New York Times reporter Andrew Revkin and American University professor Matthew Nisbet—both of whom wrote blog posts about the Gallup environment survey—have been arguing for some time that hyperbolic predictions about the catastrophic impacts of climate change are counterproductive and feed accusations of global warming “alarmism.” Ironically, in attempting to make his case, Revkin has come under fire from a number of environmentally minded bloggers who would like to see media coverage be much more adamant about the threat of climate change and the urgent need to find solutions.

Climate Progress blogger Joe Romm, one Revkin’s biggest critics, thinks that the reason for the lingering public apathy is not that the media has exaggerated the consequences of warming, but rather that it has downplayed them. A number of journalists, such as freelancer Keith Kloor, who also had a good analysis of the Gallup environment survey, counter that bloggers like Romm ignore their own role in fostering perceptions of alarmism. Like Nisbet, Kloor thinks that many of the reasons for public intransigence lie outside the media. Indeed, Gallup itself suggested that might be case:

Gallup has documented declines in public concern about the environment at times when other issues, such as a major economic downturn or a national crisis like 9/11, absorbed Americans’ attention.
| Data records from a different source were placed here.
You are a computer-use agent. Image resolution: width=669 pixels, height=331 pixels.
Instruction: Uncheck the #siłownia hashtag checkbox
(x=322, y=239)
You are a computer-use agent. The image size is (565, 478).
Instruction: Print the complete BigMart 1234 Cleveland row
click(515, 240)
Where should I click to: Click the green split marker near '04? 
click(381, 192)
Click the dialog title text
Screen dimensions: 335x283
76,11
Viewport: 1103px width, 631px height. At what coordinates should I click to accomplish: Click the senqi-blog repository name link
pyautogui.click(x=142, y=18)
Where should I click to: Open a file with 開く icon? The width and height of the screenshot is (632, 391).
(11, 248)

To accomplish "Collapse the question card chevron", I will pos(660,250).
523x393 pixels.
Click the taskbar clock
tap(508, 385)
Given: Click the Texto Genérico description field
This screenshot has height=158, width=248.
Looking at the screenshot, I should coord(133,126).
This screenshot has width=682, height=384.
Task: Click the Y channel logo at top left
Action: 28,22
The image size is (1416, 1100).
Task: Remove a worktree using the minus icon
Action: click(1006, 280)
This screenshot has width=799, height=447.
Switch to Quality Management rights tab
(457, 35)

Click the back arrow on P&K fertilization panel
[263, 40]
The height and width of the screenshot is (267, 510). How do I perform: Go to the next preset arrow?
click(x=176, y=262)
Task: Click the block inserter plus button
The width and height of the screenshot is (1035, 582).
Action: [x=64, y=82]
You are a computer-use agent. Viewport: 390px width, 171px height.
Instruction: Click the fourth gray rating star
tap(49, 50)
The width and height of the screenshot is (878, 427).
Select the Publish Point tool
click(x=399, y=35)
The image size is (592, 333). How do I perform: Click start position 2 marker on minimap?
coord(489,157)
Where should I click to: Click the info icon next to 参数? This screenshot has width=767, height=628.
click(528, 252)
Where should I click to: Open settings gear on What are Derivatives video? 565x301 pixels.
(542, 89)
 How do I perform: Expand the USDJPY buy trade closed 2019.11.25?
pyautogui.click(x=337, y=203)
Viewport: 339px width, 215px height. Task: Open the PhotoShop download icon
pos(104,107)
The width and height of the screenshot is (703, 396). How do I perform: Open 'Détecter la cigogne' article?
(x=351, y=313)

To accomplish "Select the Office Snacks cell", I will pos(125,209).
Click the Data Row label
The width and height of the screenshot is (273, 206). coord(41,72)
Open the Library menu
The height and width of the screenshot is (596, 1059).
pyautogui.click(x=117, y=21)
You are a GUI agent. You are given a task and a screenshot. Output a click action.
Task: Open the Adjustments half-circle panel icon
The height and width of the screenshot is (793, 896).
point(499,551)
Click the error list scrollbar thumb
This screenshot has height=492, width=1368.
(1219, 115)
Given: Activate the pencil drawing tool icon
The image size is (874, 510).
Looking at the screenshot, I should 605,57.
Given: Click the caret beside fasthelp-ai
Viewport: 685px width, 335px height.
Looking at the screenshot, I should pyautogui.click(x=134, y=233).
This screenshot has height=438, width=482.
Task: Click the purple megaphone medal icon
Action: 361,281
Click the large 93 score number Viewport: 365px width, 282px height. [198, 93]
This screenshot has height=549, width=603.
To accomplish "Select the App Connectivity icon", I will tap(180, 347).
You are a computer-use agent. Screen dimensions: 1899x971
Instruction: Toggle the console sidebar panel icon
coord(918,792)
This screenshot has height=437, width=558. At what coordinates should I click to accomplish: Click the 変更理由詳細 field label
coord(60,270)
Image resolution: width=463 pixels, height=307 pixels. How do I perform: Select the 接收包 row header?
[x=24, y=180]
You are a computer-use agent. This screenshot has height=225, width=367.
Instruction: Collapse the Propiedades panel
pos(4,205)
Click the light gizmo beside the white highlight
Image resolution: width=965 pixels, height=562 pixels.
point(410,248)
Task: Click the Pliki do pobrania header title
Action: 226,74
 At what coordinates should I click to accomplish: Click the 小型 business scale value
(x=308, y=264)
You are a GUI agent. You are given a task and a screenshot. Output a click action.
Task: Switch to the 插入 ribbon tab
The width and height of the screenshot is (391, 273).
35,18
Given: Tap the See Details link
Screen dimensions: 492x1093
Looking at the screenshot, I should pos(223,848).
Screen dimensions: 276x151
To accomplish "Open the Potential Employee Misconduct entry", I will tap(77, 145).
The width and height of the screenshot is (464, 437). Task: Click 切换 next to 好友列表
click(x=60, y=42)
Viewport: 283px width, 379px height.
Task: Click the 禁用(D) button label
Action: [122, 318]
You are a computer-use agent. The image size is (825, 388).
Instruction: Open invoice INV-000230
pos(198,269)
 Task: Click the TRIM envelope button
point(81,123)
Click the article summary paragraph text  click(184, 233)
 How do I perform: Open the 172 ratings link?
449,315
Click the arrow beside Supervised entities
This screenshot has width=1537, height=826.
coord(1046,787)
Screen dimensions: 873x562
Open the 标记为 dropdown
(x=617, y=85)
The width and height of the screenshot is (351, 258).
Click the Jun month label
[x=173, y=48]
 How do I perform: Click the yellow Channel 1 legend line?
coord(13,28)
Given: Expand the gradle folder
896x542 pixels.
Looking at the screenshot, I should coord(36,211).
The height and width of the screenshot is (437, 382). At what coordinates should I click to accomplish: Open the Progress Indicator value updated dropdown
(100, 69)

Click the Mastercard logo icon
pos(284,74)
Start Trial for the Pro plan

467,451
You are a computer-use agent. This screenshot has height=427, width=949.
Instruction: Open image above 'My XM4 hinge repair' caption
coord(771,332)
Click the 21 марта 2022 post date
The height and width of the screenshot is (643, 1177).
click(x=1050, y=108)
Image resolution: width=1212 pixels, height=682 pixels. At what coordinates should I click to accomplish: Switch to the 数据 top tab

To some extent that may be true today, given the troubling state of the U.S. economy. However, the solitary drop in concern this year about global warming, among the eight specific environmental issues Gallup tested, suggests that something unique may be happening with the issue.

Yet the solitary drop in concern for global warming should not be that surprising. The perception of risk is clearly tied to immediacy. The Gallup survey found that the number of Americans who think the effects of global warming have already begun has dropped and, though the change was not statistically significant, so has the number of people who think warming will pose a serious threat in their lifetime. On the other, the four environmental issues that incite the highest levels of public concern all have to do with water, which may be driven by the severe drought currently afflicting the western and southeastern United States, or recent reports about drinking water contamination in major cities around the country.

At any rate, it would be rash to argue that the media alone dictate the public’s perception of global warming. In a recent Q&A with Yale Environment 360, Elizabeth Kolbert, who writes about climate for The New Yorker, argued that it takes a “very, very palpable” event—such as Hurricane Katrina in 2005— to get both the press and the public engaged. (As an interesting aside, Kolbert also said that a lack of faith in science is a major obstacle – a point on which Tom Yulsman at the Center for Environmental Journalism disagrees.)

At his Prometheus blog, University of Colorado professor Roger Pielke, Jr. noted that public opinion has actually remained “remarkably stable” over the last decade. He suggested that:

Rather than seeing public opinion as a something to move as a prerequisite to action on certain climate policies, perhaps it is time for the experts to instead shape climate policies to fit the realities of public opinion. To paraphrase Walter Lippmann, the goal of politics is not to get everyone to think alike, but rather, to get people who think differently to act alike.

Pielke has a point. Gallup’s own “bottom line” is that the majority of Americans still believe global warming is real and that “it will be important to see whether the 2009 [survey] findings hold up in next year’s update of the annual environmental survey.”

Still, this year’s results should be a reminder to climate reporters that they can always improve the accuracy of their stories and more carefully choose frames that engage, rather than repel, the public.